→ Exercise requirements
Pull out each line of the data below that contains the word "next", and copy those lines in full.

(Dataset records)

++++++++++++++++++++

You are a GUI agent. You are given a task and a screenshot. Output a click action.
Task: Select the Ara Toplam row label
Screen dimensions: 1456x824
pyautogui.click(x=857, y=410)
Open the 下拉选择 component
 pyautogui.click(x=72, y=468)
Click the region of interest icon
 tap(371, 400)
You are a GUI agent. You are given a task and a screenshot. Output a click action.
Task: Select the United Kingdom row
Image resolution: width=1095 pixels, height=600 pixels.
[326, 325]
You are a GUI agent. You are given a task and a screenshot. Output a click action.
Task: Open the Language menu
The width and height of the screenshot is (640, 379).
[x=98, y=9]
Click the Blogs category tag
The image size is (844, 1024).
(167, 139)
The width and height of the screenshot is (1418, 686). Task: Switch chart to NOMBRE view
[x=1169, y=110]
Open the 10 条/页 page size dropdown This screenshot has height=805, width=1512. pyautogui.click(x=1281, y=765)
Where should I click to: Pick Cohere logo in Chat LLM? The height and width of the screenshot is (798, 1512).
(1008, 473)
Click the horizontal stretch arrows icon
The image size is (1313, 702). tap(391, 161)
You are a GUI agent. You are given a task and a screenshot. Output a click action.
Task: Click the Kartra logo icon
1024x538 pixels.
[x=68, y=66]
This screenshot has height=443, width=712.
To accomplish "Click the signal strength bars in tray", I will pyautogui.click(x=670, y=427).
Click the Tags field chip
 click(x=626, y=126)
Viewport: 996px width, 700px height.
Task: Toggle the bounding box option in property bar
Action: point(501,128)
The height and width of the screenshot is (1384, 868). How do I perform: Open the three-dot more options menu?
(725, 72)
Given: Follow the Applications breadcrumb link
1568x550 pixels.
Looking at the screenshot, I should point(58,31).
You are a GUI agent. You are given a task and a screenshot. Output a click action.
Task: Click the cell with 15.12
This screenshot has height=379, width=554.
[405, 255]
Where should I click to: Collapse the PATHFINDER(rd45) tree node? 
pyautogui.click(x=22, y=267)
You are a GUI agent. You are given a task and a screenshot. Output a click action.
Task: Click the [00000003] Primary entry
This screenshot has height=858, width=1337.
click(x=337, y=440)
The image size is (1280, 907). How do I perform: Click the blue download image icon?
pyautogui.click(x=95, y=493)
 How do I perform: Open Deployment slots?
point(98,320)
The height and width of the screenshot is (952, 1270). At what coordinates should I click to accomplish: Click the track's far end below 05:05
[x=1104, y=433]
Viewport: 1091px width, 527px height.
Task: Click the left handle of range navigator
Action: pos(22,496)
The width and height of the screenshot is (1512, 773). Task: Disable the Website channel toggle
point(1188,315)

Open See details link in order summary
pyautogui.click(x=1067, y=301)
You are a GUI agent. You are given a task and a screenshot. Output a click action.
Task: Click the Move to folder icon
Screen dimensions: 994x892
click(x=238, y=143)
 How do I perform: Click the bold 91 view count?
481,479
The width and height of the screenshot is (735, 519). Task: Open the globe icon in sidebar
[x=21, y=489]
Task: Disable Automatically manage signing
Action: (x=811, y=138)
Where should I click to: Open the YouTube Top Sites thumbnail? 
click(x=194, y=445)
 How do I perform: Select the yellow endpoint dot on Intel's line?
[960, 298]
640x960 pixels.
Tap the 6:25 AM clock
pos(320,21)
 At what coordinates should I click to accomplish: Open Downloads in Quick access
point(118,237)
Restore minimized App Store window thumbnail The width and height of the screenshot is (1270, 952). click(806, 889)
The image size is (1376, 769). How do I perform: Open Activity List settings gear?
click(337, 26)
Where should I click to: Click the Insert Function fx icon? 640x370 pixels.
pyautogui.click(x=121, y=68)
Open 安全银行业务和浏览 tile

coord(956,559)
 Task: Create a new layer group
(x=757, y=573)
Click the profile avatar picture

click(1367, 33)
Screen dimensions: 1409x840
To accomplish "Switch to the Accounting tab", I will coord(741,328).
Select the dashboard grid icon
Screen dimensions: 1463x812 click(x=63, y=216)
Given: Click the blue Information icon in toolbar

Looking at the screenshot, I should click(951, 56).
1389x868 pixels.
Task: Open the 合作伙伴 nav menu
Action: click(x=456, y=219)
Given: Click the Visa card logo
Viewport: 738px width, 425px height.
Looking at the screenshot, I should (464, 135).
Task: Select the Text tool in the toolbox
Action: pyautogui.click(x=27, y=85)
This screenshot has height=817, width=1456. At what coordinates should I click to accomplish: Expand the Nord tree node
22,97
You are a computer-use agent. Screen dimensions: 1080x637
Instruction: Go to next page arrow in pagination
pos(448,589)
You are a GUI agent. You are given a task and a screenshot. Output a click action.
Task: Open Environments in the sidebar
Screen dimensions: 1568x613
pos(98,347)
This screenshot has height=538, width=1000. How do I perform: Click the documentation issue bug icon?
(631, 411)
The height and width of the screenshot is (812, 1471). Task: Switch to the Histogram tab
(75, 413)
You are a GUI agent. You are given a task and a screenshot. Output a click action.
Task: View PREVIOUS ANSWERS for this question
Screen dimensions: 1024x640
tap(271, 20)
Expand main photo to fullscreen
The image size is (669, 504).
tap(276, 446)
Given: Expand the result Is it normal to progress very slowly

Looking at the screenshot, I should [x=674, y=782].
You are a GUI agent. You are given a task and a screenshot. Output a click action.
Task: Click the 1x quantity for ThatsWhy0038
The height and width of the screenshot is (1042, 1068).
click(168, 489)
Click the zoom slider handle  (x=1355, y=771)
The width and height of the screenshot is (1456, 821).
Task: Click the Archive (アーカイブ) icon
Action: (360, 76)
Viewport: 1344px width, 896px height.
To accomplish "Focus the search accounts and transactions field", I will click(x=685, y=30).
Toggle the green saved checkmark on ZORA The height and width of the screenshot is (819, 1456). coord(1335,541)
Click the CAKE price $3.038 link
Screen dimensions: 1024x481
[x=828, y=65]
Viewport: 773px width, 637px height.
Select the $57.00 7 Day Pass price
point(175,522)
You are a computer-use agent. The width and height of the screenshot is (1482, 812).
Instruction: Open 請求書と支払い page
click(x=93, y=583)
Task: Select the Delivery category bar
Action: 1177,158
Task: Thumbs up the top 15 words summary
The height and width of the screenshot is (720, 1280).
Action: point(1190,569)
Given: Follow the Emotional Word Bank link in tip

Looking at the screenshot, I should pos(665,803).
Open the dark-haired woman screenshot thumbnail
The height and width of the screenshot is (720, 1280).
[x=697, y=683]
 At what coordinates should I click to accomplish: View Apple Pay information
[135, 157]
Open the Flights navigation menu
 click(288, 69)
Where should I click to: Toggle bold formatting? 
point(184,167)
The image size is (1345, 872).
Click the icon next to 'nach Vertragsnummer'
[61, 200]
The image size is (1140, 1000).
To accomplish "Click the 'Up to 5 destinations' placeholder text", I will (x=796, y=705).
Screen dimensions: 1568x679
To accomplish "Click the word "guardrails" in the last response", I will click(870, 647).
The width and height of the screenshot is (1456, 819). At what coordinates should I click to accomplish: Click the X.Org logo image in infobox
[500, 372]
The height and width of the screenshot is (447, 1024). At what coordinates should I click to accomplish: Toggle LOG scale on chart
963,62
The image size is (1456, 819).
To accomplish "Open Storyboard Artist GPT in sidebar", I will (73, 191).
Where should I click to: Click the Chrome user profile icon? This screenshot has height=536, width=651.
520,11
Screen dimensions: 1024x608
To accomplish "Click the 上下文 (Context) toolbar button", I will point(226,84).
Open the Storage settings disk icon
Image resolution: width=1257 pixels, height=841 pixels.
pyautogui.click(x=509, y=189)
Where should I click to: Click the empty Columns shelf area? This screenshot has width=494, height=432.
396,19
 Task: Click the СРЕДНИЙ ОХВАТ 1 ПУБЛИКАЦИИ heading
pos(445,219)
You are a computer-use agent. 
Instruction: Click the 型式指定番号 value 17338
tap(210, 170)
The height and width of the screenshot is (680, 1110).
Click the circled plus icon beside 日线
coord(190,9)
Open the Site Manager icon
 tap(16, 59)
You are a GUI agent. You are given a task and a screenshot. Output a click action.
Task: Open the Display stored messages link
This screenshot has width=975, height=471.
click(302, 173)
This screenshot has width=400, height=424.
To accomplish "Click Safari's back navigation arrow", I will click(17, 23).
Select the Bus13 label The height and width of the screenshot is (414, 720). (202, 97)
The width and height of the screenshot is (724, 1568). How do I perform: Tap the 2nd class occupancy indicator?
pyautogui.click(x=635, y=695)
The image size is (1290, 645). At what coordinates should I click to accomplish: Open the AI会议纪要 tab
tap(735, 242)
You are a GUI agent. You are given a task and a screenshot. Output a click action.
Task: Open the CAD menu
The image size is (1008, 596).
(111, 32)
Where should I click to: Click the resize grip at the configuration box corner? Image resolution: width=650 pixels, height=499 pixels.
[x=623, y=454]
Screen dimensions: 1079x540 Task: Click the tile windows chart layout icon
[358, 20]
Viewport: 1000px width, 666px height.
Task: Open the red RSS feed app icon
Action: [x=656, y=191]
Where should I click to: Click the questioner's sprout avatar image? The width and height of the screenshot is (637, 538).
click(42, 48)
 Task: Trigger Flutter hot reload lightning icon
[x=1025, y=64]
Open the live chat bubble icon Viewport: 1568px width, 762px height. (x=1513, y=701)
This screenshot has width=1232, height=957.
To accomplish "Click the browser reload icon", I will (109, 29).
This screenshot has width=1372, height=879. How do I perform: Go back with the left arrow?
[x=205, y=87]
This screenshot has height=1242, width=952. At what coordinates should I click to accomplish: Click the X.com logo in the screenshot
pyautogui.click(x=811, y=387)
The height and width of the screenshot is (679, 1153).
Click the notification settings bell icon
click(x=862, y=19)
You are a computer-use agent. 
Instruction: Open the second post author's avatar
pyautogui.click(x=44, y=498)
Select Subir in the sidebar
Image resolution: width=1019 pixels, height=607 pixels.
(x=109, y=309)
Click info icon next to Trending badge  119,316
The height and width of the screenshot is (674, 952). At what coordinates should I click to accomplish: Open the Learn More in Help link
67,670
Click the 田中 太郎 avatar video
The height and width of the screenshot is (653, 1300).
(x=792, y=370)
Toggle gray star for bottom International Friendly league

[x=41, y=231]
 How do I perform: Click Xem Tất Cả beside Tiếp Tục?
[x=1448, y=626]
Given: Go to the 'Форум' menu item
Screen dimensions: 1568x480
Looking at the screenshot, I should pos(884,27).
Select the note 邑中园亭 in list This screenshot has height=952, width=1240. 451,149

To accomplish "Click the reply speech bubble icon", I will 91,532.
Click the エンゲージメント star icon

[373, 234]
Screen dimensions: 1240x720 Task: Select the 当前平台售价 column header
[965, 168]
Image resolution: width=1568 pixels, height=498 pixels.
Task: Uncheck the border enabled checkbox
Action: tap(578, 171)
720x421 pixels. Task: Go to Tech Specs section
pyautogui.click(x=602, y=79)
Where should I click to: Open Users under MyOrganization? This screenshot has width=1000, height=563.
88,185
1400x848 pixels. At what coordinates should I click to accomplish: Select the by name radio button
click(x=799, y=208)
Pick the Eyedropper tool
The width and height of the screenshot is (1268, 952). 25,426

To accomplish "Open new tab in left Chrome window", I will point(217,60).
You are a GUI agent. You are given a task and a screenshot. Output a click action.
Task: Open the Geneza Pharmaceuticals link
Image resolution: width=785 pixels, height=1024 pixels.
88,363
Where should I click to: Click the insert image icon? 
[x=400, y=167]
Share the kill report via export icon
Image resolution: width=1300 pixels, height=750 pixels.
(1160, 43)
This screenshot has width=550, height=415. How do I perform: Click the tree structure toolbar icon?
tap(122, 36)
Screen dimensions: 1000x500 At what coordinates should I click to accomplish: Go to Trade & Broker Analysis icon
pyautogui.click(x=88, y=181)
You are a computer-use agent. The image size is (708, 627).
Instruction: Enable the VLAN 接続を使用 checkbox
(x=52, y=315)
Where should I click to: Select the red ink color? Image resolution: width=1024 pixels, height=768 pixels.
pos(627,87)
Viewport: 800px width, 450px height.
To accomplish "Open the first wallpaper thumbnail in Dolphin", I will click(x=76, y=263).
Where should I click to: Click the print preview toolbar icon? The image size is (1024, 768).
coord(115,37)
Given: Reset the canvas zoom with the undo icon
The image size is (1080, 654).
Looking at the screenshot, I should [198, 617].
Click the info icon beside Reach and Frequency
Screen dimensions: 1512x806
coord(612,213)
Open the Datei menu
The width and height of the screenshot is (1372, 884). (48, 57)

++++++++++++++++++++

→ Solution
Instruction: Go to next page arrow in pagination
Click the icon next to 'nach Vertragsnummer'
Click info icon next to Trending badge  119,316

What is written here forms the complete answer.